There are three key ways to get rich:

1. Start a Business

2. Be Born Into a Wealthy Family

3. Extreme Patience

Everyone likes the stories about #1 and #2.

Nobody likes to hear about #3.

Too bad.

Today, I'm going to tell you a story about a guy who made billions with #3...
“__________ has the best operating and capital deployment record in American business.”

–Warren Buffett

“His results are a mile higher than anyone else …utterly ridiculous.”

–Charlie Munger

Who is this mystery man?

I'd wager money you've never heard of him...
Everyone knows about Buffett and Munger.

But almost nobody knows about Henry Singleton.

The man who quietly bootstrapped $450k into $1.15 BILLION.
He founded a company called Teledyne, a conglomerate which went public in 1961.
Over his tenure, Teledyne owned more than 150 companies with interests as varied as insurance, dental appliances, specialty metals, and aerospace electronics.

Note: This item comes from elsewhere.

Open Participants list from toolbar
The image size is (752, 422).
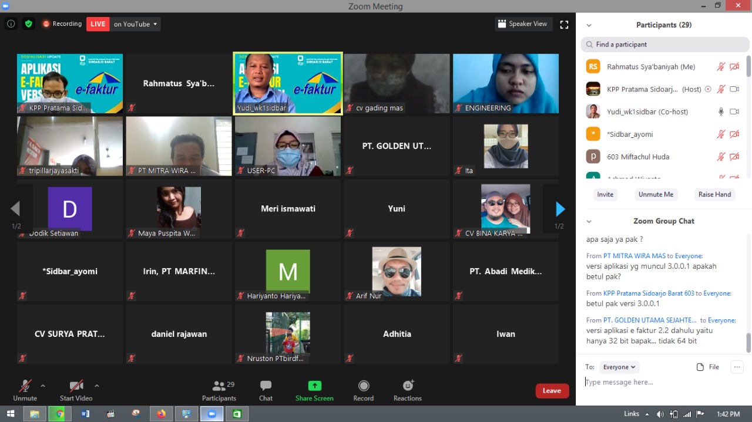pos(219,390)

He focused on profitable niches, often owning high tech businesses in specialized areas.
Singleton had a dead simple approach to investing:

He bought back Teledyne shares when they were selling cheaply.

Then he issued Teledyne shares when they were highly valued, using the proceeds to buy great businesses.

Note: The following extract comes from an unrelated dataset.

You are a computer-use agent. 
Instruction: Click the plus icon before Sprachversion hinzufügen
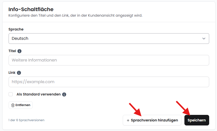pos(128,120)
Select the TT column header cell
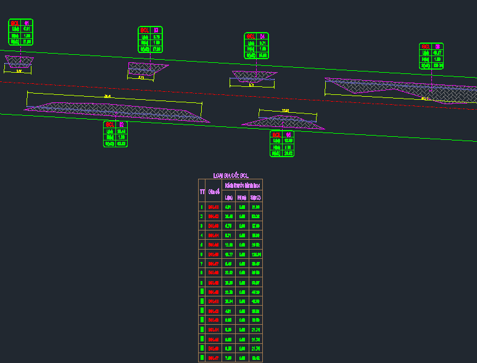 [x=202, y=192]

For the long gaps in between: he did very little.
It worked out astonishingly well:

Whens Singleton got started in 1960, Teledyne made $50,000 in annual profit.

When Singleton retired in 1989, Teledyne made $392 million in annual profit.
Between 1963 and 1990 Teledyne quietly compounded at an eye-popping 20.4%, more than double the market.

In part, he achieved this by buying back 90% of Teledyne’s outstanding shares whenever the market undervalued them.
This is what we investing nerds call "capital allocation".

Which really just means:

Investing a dollar to the place within your company that returns the highest amount.

This is not the sort of strategy that gets most CEOs out of bed...
When left with excess profits, a CEO has 4 choices:

1. Let the cash pile up.

2. Issue the excess cash as a dividend.

3. Use the cash to invest in growth within the company (R&D, expansion, marketing, etc).

4. Acquire/invest in more companies.
Give most CEOs two options:

1. Buy a sexy new business and make 10% per year

2. Buy back undervalued stock and make 25% per year

And I'd wager most CEOs would probably pick #1, even though it's illogical.

Let's be honest:

It's a lot more exciting than buying back stock.
Unfortunately being a great capital allocator isn't sexy.

It's boring. Beautifully boring, for us nerds.

It requires extreme discipline and patience.
Fortunately, Singleton had this in spades.

He was quite content to sit on his hands for long periods, waiting for the next boring but logical opportunity.

It's not an exciting way to get rich, but if you have the personality for it, it's extremely satisfying.
Most people think that in order to get rich, they have to be open door #1 and start a company like Bezos or Musk.

That's insanely hard and not for the faint of heart.
But people forget about boring old door #3:

Logic, patience and discipline. Like Singleton.

It doesn't have to be complicated. Or your life's work.

It can be a weekend hobby investing in a 401k.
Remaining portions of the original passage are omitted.